(Work to be completed) Restate word for word all of the lines below, with each image left out.

== Dataset records

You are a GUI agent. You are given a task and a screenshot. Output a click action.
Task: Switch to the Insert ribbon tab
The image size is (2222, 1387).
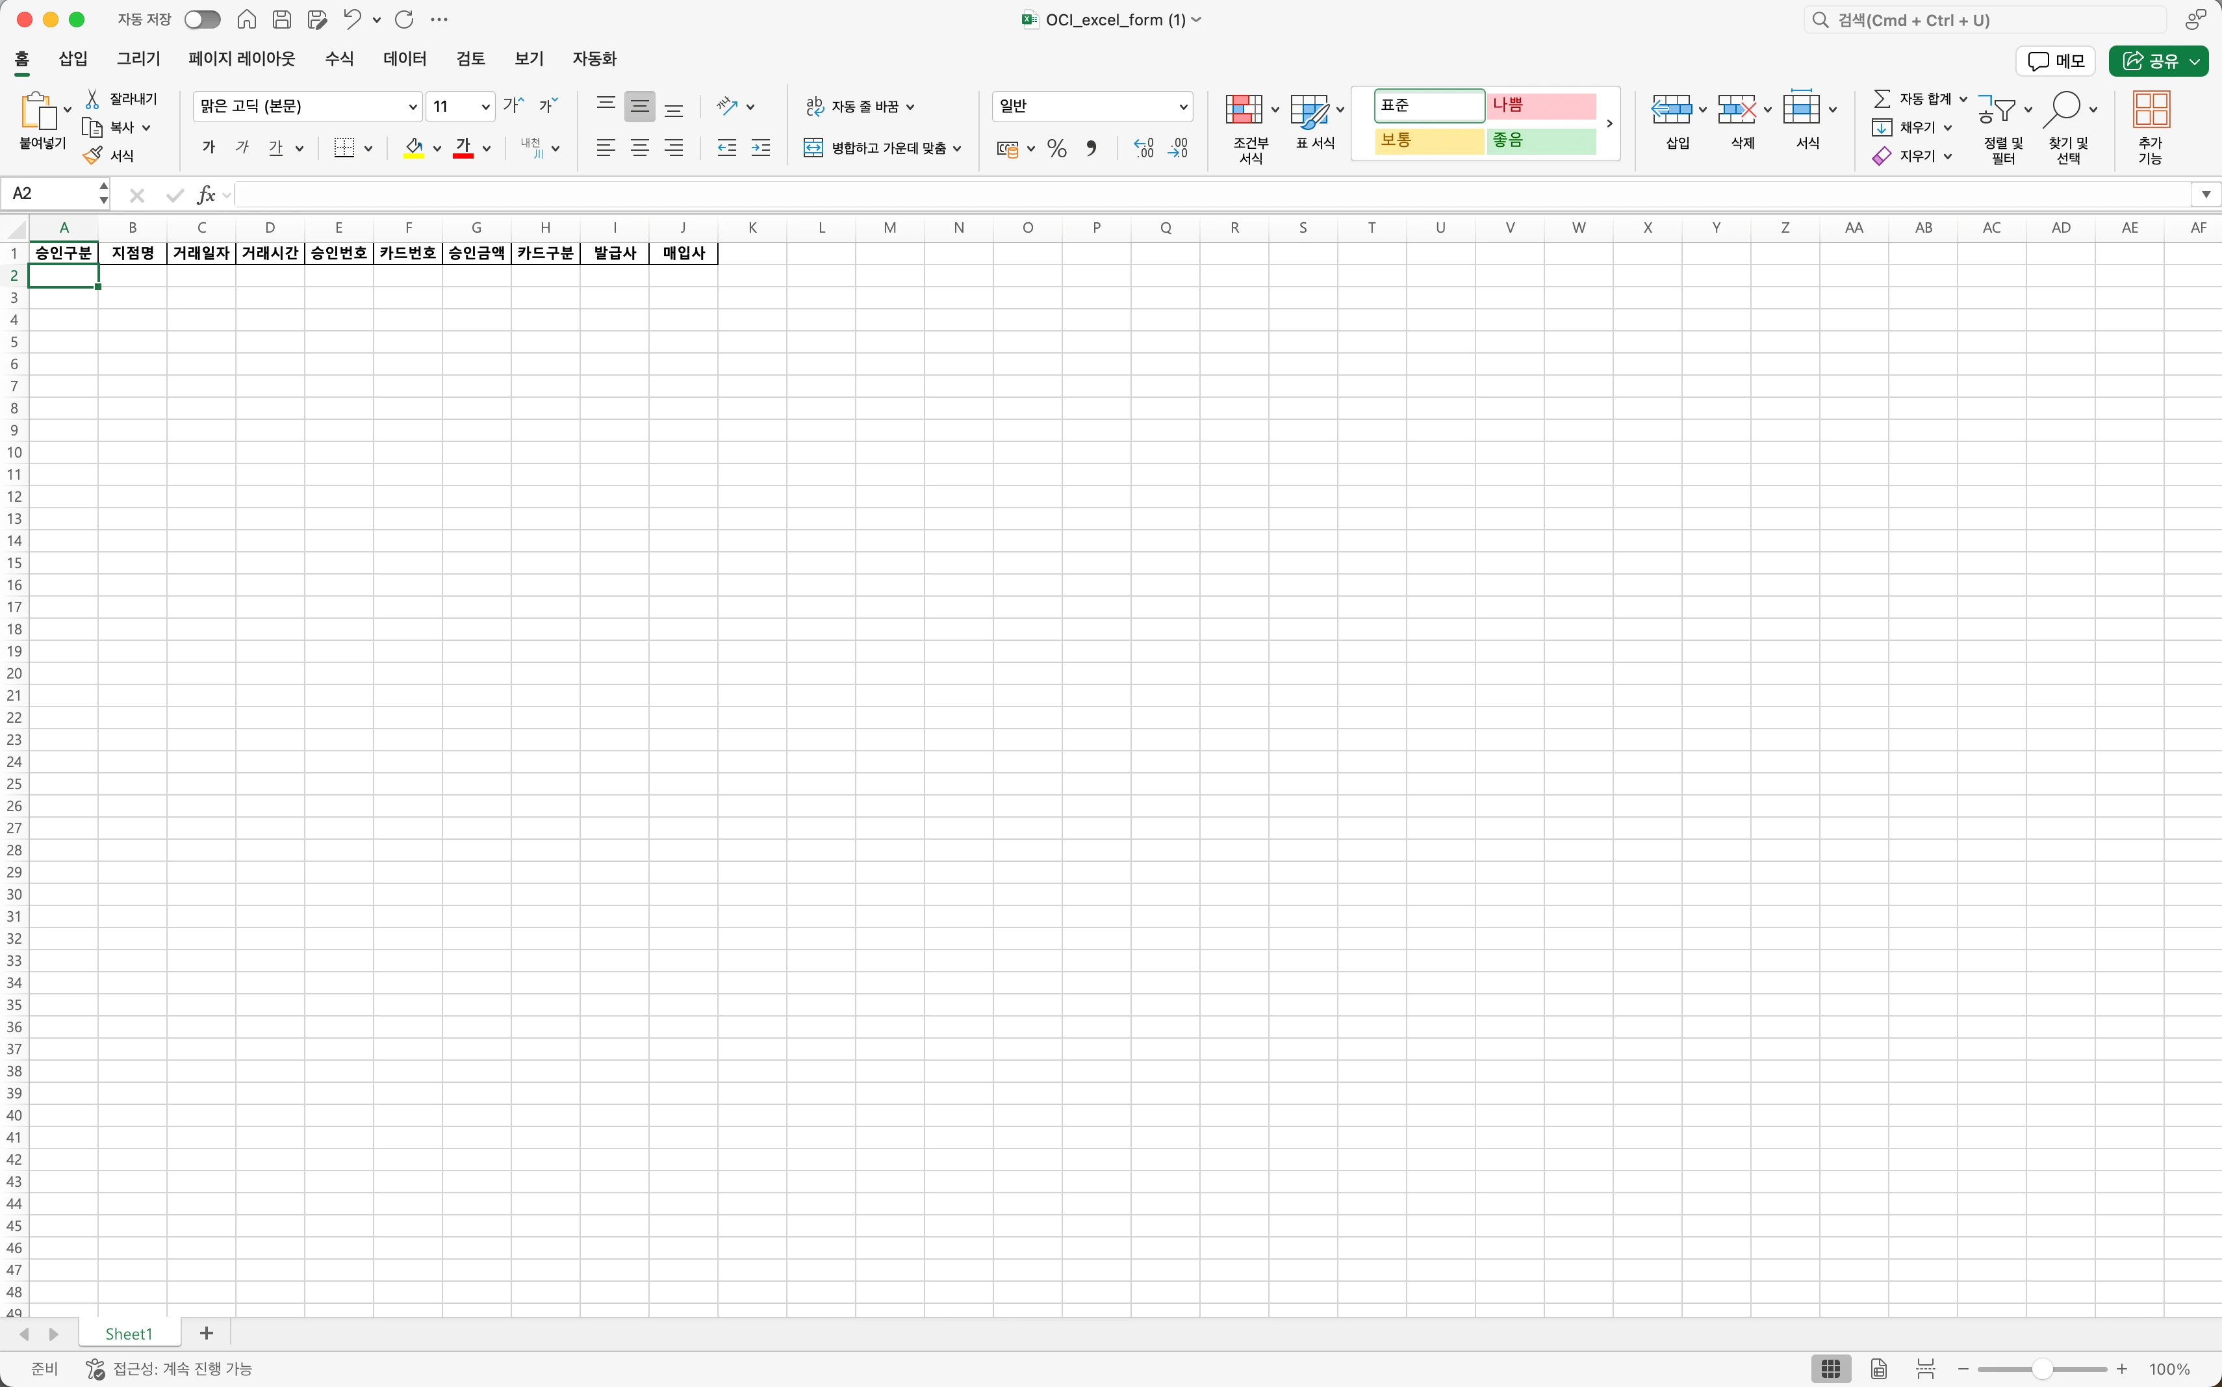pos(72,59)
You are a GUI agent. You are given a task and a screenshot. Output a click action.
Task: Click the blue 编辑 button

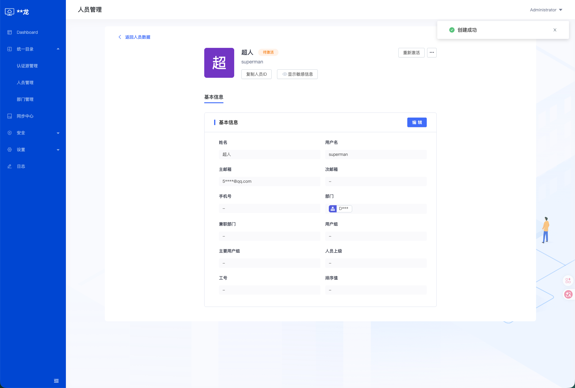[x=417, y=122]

====

(Written response)
You are a GUI agent. You are given a task and a screenshot. Output a click action.
Task: Switch to the Insert ribbon tab
The image size is (2222, 1387).
pos(72,59)
You are a GUI agent. You are given a task and a screenshot. Output a click action.
Task: Click the blue 编辑 button

[x=417, y=122]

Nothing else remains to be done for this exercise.